Fruits and Vegetables
Fruits and vegetables contain substances that improve brainpower, according to Online University Lowdown. Avocados contain monounsaturated fats that increase blood flow to the brain. Fruits that help with memory and information gathering include citrus fruits, such as oranges and pineapples, cantaloupes, watermelon, plums, peaches, cherries, apples, grapes and tomatoes. Blueberries improve motor skills, and strawberries contain flavonoids, which improve memory. Blackberries, raspberries and elderberries have antioxidant content to help the brain. Leafy green vegetables play a role in retaining memory. Eat cabbage, turnips, Brussels sprouts, broccoli, collard greens, cauliflower and spinach. Onions, mushrooms, carrots and red peppers also provide brainpower.
Nuts and Seeds
Snacking helps you study if you choose to munch on nuts rich in vitamins E and B6, folic acid and omega-3 fatty acids. These brain-benefiting nuts include almonds, walnuts, hazelnuts, cashews, peanuts, Brazil nuts and pecans. Flaxseeds also contain omega-3 fatty acids to help with memory-boosting powers. Dry sunflower seeds contain thiamine, a B vitamin that helps with reasoning functions and memory.
Carbohydrates
Carbohydrates provide soothing or relaxing effects to the brain.
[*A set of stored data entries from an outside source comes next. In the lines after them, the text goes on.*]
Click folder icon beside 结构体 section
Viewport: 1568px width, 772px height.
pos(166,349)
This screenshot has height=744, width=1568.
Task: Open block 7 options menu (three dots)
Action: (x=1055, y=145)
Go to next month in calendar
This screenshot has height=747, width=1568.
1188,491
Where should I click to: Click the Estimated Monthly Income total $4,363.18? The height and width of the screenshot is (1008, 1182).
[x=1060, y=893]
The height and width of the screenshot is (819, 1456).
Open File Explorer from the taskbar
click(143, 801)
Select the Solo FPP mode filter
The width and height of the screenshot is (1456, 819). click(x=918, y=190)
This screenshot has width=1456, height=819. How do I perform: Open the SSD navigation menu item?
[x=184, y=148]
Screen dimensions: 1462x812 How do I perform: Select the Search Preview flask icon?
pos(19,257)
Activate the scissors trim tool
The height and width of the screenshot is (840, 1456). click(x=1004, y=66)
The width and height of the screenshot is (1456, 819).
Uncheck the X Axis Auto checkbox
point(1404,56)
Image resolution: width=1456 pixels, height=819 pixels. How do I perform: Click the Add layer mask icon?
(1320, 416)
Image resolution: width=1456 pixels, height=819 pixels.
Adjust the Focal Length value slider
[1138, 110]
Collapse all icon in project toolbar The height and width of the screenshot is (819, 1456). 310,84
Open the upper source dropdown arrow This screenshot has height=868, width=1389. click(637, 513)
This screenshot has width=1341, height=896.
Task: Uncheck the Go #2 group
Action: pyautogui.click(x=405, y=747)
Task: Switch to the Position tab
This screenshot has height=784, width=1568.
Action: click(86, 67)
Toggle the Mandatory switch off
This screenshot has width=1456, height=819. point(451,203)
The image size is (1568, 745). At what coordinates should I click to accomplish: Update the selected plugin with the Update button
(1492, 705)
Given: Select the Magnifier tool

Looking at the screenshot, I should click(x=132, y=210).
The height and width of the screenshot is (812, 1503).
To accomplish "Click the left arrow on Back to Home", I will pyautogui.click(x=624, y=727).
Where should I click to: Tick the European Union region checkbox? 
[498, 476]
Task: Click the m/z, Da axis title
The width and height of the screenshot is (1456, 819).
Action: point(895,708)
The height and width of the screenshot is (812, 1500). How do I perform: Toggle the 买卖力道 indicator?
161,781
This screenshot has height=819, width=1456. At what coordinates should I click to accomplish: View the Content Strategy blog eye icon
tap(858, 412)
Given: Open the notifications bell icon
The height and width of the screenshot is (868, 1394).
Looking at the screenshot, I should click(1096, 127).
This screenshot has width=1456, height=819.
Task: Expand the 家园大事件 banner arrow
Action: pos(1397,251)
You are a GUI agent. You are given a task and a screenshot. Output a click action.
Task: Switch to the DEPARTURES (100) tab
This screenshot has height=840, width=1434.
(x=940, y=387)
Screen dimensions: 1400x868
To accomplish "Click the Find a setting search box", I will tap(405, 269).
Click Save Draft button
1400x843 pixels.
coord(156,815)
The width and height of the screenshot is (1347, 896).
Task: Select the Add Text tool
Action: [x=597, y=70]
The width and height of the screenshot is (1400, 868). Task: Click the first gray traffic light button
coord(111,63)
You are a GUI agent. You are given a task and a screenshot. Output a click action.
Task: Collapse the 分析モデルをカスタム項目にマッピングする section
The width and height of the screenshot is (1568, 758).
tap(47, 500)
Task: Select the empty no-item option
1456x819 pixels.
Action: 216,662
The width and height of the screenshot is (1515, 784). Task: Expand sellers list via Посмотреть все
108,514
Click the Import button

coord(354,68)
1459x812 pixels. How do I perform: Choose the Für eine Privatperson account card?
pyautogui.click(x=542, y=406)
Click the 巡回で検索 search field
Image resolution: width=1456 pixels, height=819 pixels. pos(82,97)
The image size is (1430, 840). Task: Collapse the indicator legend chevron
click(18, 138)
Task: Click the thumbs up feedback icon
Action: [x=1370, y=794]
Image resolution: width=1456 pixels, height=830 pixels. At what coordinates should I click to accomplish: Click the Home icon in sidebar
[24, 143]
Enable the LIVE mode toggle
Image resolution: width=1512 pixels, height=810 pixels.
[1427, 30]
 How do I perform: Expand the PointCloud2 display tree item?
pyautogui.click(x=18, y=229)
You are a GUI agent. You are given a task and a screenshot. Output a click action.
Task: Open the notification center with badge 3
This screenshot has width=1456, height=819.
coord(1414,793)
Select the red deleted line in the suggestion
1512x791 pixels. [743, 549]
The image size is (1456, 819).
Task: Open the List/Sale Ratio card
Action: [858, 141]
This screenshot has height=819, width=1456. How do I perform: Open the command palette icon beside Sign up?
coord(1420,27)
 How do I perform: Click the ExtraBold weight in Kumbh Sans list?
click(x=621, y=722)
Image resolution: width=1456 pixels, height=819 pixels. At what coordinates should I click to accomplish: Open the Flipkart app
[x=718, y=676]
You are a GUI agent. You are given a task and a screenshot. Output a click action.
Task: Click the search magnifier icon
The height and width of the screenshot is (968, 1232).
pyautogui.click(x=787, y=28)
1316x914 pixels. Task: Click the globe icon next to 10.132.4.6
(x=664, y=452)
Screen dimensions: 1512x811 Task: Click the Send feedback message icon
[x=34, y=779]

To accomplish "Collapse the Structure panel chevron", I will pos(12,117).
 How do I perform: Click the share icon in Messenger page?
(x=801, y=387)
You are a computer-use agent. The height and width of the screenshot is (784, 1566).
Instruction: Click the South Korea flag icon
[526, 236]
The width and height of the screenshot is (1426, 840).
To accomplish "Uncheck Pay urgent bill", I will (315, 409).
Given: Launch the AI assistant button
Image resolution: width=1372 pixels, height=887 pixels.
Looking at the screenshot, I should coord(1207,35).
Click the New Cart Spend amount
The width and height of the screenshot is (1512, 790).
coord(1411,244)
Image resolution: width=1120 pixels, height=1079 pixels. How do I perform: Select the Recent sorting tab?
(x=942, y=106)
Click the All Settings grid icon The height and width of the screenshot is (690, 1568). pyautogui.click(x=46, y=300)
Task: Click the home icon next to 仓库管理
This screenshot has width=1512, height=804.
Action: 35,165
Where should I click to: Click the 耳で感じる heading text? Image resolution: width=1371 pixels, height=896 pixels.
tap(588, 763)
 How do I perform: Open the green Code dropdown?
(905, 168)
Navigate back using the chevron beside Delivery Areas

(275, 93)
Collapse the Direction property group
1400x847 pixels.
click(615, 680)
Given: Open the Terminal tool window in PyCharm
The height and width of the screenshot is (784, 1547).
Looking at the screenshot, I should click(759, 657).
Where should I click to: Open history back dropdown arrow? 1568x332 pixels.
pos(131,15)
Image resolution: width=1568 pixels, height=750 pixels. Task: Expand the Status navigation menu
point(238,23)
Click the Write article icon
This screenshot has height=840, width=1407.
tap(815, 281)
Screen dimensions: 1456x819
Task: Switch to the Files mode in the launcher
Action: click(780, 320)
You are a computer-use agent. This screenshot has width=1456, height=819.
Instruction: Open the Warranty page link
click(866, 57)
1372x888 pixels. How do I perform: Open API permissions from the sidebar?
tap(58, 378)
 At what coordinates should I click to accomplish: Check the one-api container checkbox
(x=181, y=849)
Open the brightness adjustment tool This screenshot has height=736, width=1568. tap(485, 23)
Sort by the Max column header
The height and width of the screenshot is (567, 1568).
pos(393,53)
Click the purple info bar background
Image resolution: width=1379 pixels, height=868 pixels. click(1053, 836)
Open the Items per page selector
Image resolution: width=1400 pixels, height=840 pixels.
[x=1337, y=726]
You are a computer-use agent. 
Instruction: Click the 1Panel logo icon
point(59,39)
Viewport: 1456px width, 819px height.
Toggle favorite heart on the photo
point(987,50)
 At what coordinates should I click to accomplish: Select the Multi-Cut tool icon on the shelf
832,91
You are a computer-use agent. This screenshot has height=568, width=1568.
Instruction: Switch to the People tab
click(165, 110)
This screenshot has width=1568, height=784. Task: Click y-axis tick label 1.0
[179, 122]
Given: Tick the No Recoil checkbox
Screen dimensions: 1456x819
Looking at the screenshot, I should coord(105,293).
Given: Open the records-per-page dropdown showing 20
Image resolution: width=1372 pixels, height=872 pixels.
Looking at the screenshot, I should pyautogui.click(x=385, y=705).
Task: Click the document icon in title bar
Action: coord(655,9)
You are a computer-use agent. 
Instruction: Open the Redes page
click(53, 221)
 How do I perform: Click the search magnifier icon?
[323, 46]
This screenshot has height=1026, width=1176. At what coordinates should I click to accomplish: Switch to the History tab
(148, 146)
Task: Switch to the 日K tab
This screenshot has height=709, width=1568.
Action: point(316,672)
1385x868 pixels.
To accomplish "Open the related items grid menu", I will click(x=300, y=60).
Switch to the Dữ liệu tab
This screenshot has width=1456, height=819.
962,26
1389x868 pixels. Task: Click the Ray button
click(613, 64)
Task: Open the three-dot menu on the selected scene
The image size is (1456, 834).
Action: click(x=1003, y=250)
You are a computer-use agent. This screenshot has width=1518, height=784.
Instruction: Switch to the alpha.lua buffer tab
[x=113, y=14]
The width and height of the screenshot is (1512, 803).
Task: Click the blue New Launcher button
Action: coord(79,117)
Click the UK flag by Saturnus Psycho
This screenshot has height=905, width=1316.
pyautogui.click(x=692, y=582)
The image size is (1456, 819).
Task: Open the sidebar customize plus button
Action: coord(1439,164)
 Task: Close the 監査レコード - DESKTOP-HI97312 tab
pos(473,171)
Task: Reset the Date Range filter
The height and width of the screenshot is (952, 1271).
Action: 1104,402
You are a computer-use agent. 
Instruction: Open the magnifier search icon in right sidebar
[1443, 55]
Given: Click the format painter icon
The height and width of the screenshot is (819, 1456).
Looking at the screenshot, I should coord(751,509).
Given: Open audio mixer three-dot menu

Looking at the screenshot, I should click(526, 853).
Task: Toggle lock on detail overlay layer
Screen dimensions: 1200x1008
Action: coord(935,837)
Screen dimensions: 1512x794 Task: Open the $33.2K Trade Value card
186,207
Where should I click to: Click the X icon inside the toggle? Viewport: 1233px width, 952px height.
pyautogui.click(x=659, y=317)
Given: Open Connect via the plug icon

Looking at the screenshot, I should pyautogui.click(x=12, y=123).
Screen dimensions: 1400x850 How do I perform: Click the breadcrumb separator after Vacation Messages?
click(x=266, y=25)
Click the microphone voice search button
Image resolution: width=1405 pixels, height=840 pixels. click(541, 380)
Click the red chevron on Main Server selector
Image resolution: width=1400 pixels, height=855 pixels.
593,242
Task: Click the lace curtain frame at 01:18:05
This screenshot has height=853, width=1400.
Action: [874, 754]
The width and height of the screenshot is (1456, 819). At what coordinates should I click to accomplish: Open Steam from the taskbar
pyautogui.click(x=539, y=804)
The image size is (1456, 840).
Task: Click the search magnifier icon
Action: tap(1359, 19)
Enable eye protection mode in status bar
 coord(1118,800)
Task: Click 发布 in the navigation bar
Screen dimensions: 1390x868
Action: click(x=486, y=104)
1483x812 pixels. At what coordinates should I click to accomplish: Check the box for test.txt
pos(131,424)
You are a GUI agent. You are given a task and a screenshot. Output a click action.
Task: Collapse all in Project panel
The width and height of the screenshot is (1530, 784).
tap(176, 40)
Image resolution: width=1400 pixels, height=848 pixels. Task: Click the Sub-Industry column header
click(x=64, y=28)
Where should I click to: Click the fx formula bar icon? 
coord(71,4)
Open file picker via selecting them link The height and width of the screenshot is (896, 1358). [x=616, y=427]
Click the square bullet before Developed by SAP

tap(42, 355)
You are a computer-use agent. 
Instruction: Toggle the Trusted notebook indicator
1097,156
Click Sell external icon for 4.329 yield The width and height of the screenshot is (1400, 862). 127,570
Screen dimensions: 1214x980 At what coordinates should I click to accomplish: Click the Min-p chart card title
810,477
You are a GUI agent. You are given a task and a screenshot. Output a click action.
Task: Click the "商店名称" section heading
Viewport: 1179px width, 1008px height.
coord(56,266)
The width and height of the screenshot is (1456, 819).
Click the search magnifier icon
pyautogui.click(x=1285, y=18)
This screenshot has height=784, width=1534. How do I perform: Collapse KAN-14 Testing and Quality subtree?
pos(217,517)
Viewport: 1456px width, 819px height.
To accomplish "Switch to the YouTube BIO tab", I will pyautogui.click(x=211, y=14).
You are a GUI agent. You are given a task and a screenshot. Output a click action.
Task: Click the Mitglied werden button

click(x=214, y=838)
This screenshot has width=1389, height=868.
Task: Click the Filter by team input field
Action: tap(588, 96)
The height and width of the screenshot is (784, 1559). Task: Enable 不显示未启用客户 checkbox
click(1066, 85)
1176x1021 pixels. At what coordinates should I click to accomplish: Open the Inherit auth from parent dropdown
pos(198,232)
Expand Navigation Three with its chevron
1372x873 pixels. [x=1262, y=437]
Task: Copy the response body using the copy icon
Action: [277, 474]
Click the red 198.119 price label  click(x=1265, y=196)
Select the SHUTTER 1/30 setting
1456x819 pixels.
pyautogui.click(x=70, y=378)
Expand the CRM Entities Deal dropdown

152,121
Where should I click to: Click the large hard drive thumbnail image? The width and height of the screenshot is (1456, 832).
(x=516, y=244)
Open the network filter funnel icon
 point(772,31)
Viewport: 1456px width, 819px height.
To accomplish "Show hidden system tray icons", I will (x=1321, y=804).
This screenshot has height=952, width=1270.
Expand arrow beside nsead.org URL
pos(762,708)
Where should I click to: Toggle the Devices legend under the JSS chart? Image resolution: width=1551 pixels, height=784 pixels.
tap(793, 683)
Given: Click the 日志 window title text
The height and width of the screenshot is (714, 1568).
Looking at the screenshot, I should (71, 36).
Consume carbohydrate-rich foods, depending on your feelings. They can help avoid anxiety about an upcoming test and relax you to help study without worry. Carbohydrates release the amino acid tryptophan, which increases levels of serotonin in the brain. Serotonin provides calming effects. Whole grains stimulate the brain by improving blood flow to the brain. Choose whole-grain bread, cereal and pasta, oatmeal, brown rice, barley and popcorn. Legumes, fruits and vegetables also contain carbohydrates. Avoid refined grains found in processed foods, which can cause lethargy. Carbohydrates might be best later in the evening during the latter part of studying. The increased serotonin from carbohydrates will help you sleep better.